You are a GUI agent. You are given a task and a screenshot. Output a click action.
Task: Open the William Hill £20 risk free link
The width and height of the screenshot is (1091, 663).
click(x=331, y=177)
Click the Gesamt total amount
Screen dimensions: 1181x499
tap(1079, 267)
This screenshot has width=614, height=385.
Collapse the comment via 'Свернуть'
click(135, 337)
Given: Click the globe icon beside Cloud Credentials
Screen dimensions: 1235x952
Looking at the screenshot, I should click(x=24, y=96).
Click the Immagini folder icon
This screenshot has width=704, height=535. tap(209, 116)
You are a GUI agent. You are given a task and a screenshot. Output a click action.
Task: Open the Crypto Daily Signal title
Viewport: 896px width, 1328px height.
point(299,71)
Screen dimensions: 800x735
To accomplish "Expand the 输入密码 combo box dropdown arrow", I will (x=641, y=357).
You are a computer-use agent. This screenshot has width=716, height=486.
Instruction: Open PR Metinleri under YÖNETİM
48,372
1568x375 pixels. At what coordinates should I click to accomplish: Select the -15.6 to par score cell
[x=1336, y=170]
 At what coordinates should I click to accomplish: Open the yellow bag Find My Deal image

++++++++++

**PROBLEM DETAILS:** Each record above should be retyped in full, exactly as shown.

**RESULT FOR THIS TASK:**
You are a GUI agent. You are given a task and a screenshot. Output a click action.
Task: Open the William Hill £20 risk free link
The width and height of the screenshot is (1091, 663).
click(x=331, y=177)
Click the Gesamt total amount
Screen dimensions: 1181x499
tap(1079, 267)
This screenshot has width=614, height=385.
Collapse the comment via 'Свернуть'
click(135, 337)
Given: Click the globe icon beside Cloud Credentials
Screen dimensions: 1235x952
Looking at the screenshot, I should click(x=24, y=96).
Click the Immagini folder icon
This screenshot has width=704, height=535. tap(209, 116)
You are a GUI agent. You are given a task and a screenshot. Output a click action.
Task: Open the Crypto Daily Signal title
Viewport: 896px width, 1328px height.
point(299,71)
Screen dimensions: 800x735
To accomplish "Expand the 输入密码 combo box dropdown arrow", I will (x=641, y=357).
You are a computer-use agent. This screenshot has width=716, height=486.
Instruction: Open PR Metinleri under YÖNETİM
48,372
1568x375 pixels. At what coordinates should I click to accomplish: Select the -15.6 to par score cell
[x=1336, y=170]
 At what coordinates should I click to accomplish: Open the yellow bag Find My Deal image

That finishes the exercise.